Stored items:
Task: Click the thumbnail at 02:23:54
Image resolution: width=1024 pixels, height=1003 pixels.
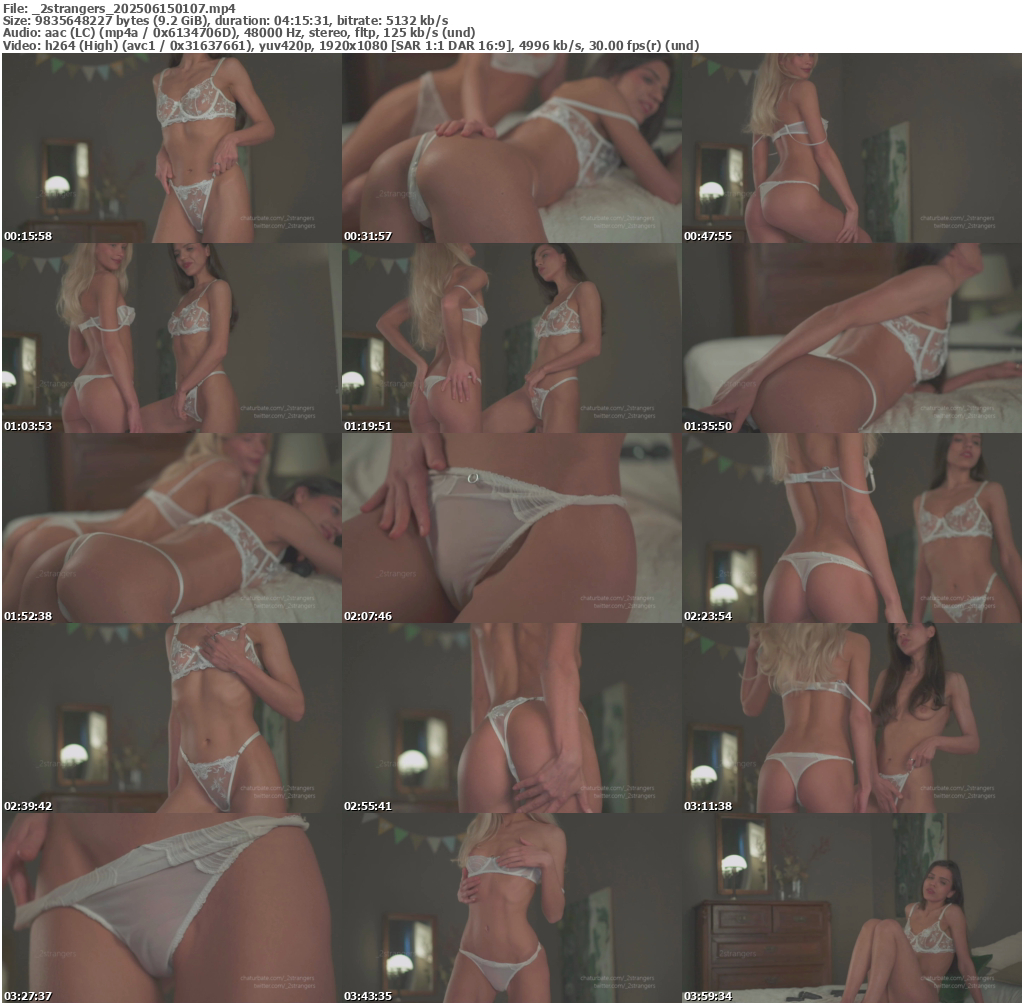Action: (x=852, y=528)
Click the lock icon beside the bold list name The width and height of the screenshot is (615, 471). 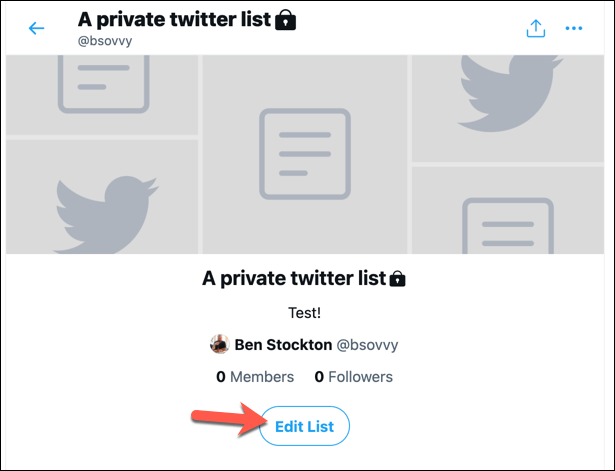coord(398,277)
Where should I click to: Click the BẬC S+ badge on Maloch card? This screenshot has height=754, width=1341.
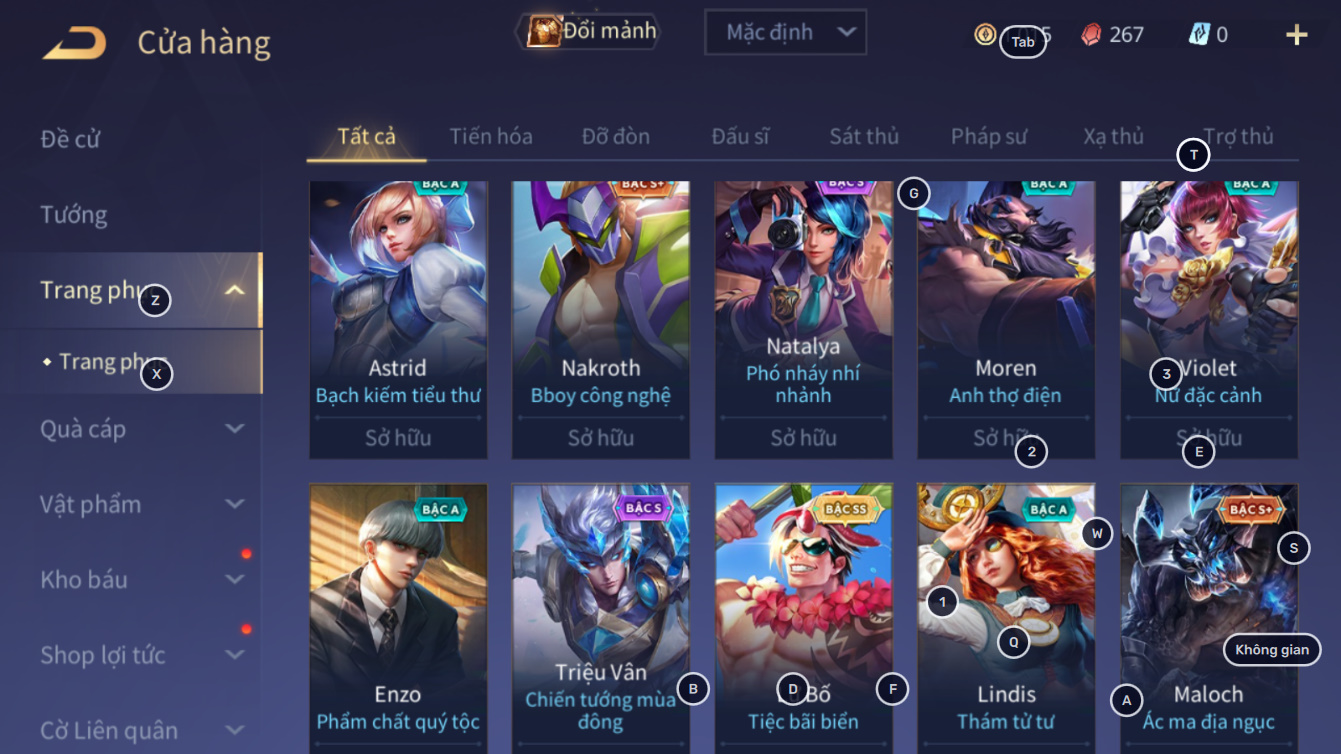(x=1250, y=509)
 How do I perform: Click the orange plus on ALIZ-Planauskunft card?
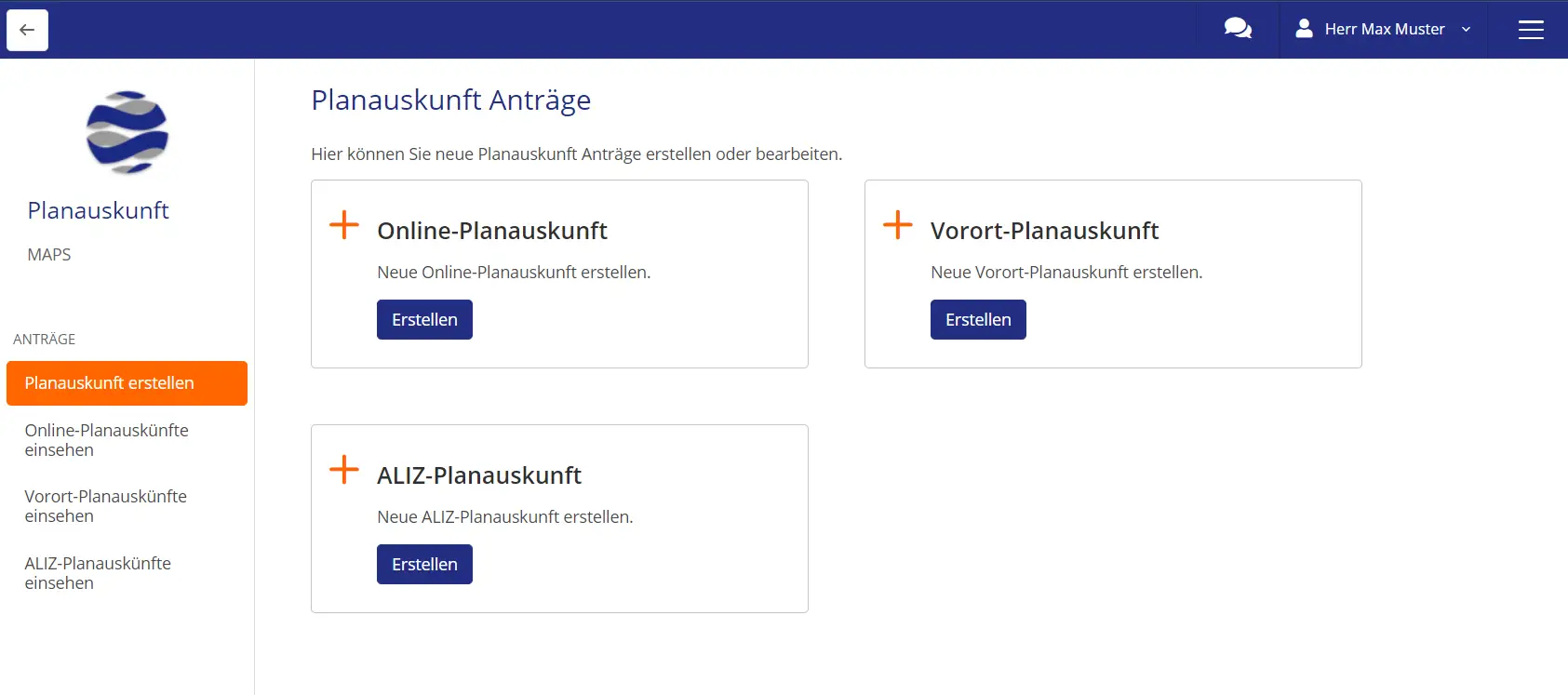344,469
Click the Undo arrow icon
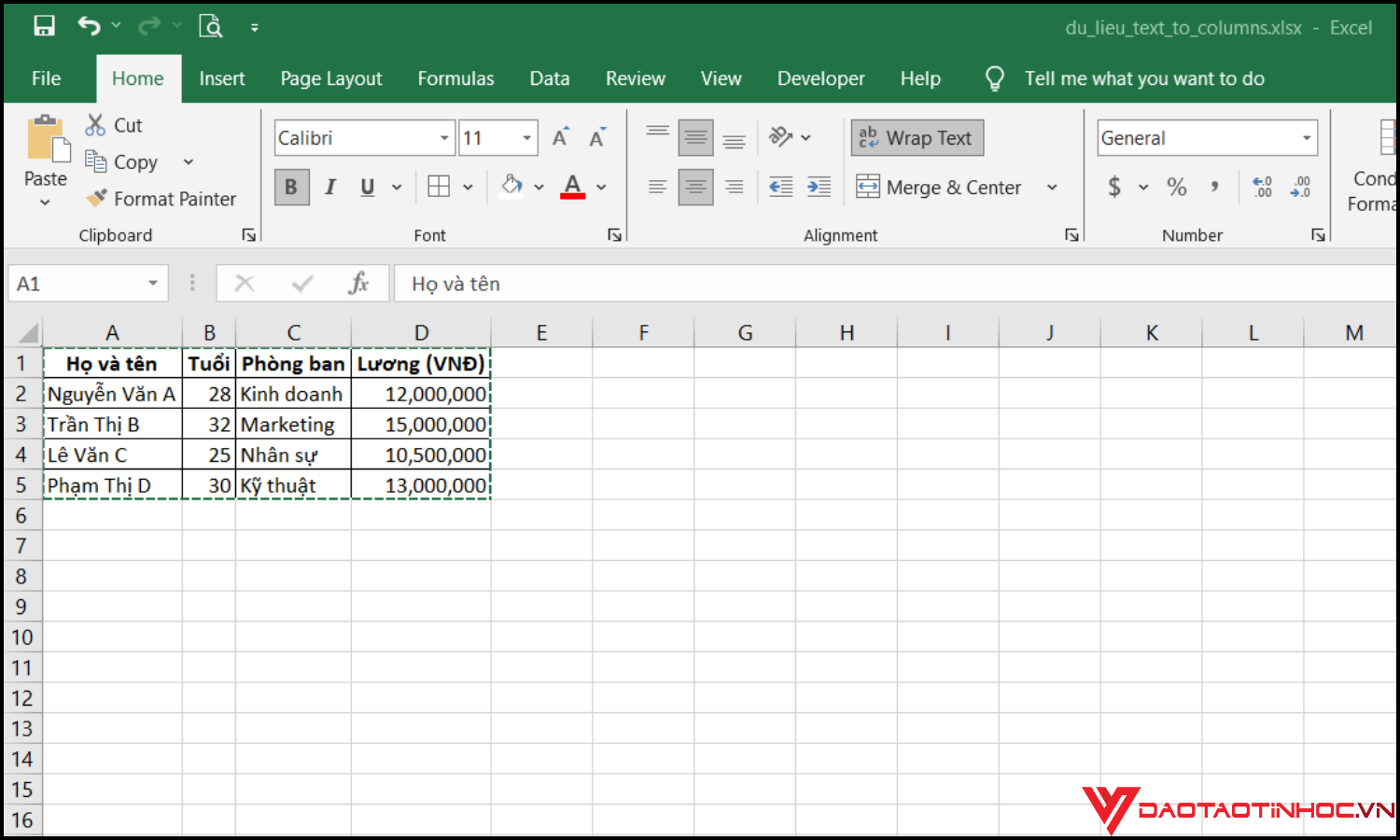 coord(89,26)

### EXERCISE PROMPT:
Every line from the one containing "How do I perform: Click" through the end of the entries above, both included, should be extracted exactly, with pictures left out.

### ANSWER TO THE EXERCISE:
 How do I perform: Click the orange plus on ALIZ-Planauskunft card?
344,469
Click the Undo arrow icon
 coord(89,26)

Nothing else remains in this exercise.